By Calvin Biesecker
The Transportation Security Administration (TSA) next April hopes to release a Request for Proposals (RFP) for a new project aimed at integrating its current array of disjointed and stove piped security threat assessment and enrollment programs, an agency official said yesterday.
The Transportation Infrastructure Modernization (TIM) program will bring together the disparate processes for security threat assessments, enrollment and credential, adjudication and recess, and other processes within TSA, Rex Lovelady, the program manager within the agency’s Transportation Threat Assessment and Credentialing (TTAC) office, said during an industry day sponsored by the Department of Homeland Security (DHS).
The TIM will be able to offer a system that no matter whether an individual has already been enrolled through the Transportation Worker Identification Credential program or a hazardous materials endorsement or another program, it will be able to identify that person and avoid duplication, Lovelady said.
“So now we can recognize within those particular populations who has actually gone through a security threat assessment,” he said. It will also help reduce overall fees to these individuals who currently go through multiple credentialing processes under different security programs, he added.

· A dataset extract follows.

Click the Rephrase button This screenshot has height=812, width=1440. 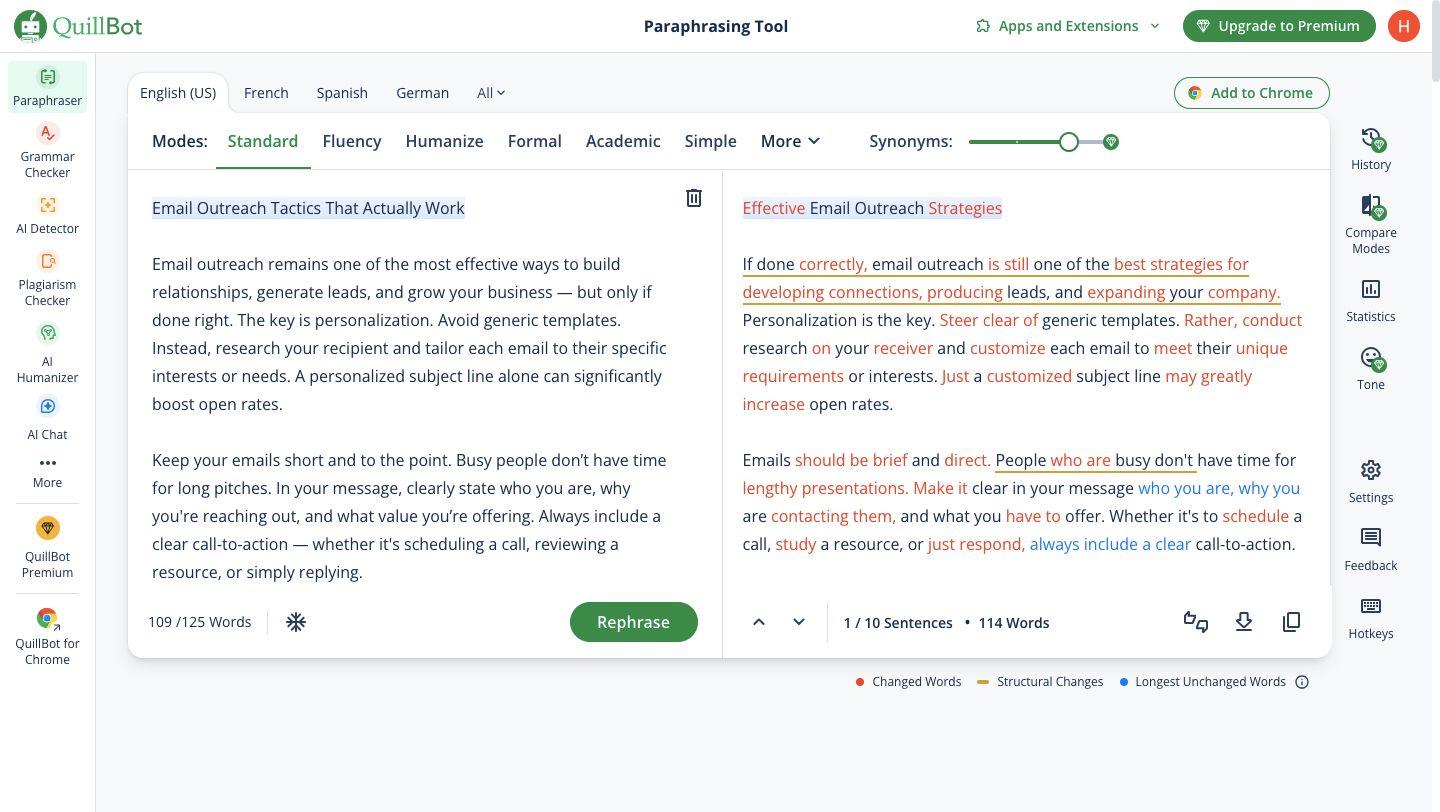click(x=633, y=622)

Another of the program’s goals is go beyond TSA and look at DHS “holistically” for applying integrated threat assessment and related enrolling and credentialing processes and “try to bring them into focus within the overall effort of our system,” Lovelady said.

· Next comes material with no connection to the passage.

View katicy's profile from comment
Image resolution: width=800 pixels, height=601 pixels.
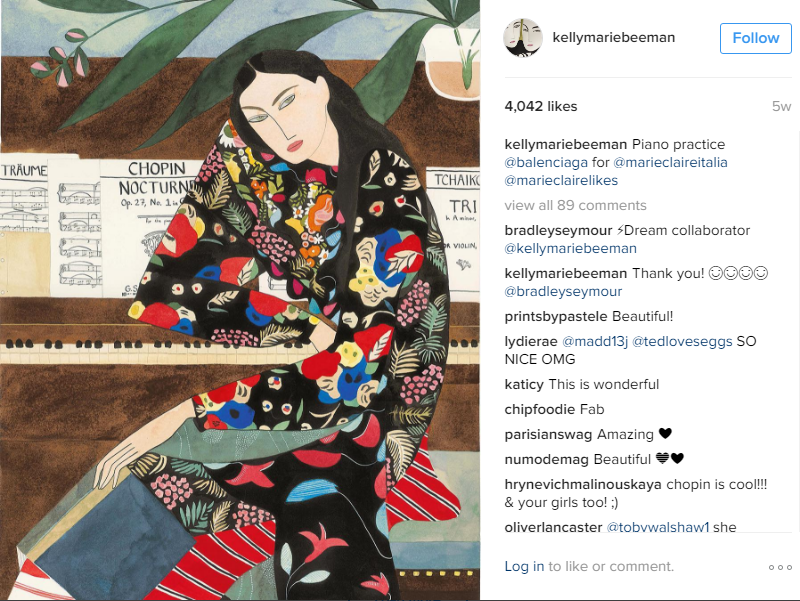[524, 384]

TTAC is responsible for the design, development and implementation of risk-based approaches, systems and programs for vetting and credentialing operations at TSA and DHS. The office performs security threat assessments for individual transportation workers such as hazardous material workers, certain airport employees, port workers and others.

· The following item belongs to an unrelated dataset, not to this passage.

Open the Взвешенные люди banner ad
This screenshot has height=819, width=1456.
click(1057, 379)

So far, TSA has spent $46 million on the TIM effort since FY ’08, including contracting for some program support activities. The agency budgeted $58 million for TIM in FY ’11.
The current program schedule, which Lovelady said contains some “dependencies” in terms of holding to the dates, includes a DHS Acquisition Review Board meeting in March to permit going forward with release of the RFP in April. If that goes according to plan, then TTAC wants proposals in by next May and plans to award the first task order in July.
Lovelady said the plan is for a full and open competition that leads to a single-source indefinite delivery, indefinite quantity contract. Task orders would be for things like development, a universal enrollment and credentialing system, card production, security threat assessments, adjudication and redress, and operations and maintenance, he said.
The plan is to “build incrementally to accomplish that integrated system of systems that supports the TTAC mission,” Lovelady said.